The Village of Fools and Stanislavskij

Nicholas Rzhevsky, State University of New York at Stony Brook

In 1917 Stanislavskij and the Moscow Art Theater decided to stage Dostoevskij's Village of Stepanchikovo. After Turgenev's Month in the Country, the text served as the most crucial assay of Stanislavskij's research in acting technique. Rehearsals would explore the early form of the System, and they would provide an internal test through Stanislavskij's engagement with Colonel Rostanev. But Rostanev was the last new major role Stanislavskij was to attempt for a paying theater audience. After his encounter with Dostoevskij the System survived, but Stanislavskij as an actor did not. What went wrong?
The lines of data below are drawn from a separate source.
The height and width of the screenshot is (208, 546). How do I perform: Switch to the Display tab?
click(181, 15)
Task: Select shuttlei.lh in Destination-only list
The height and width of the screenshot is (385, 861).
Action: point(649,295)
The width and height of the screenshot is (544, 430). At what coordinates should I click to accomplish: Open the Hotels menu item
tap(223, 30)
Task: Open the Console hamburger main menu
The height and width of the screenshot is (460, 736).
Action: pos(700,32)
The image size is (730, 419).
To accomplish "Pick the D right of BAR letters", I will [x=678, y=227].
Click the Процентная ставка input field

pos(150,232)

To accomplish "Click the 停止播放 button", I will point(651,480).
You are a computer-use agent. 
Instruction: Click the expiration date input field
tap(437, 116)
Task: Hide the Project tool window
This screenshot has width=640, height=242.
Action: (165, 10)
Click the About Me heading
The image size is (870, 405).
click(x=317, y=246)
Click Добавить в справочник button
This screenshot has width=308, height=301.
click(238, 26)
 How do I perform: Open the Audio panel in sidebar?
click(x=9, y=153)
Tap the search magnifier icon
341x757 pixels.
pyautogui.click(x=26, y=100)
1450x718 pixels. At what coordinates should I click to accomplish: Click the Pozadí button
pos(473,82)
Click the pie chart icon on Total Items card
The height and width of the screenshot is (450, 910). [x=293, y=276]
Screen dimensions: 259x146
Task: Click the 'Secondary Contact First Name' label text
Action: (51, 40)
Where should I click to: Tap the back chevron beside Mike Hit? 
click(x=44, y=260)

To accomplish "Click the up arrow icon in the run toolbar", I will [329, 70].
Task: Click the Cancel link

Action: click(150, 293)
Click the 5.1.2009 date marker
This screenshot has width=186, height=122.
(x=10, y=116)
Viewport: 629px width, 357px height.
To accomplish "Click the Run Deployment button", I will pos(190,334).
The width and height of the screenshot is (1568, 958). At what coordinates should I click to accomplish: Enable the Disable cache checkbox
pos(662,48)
Stanislavskij saw his mandate as one of making theater the equal of literature. His performance interpretation of The Village of Stepanchikovo refused to reduce Dostoevskij's literary complexities. As a result, the theater's reading moved between increasingly intricate levels of meaning including social criticism, metaliterary dimensions, and polemic (such as noted by Tynianov), and at the most complex the text's core issues of kenoticism, holy foolishness, and the self. This last moral-psychological challenge--of self-abandonment in the name of a higher truth providing ultimate self-fulfillment--came closest to Stanislavskij's experiments in acting method while creating unresolvable dilemmas for him.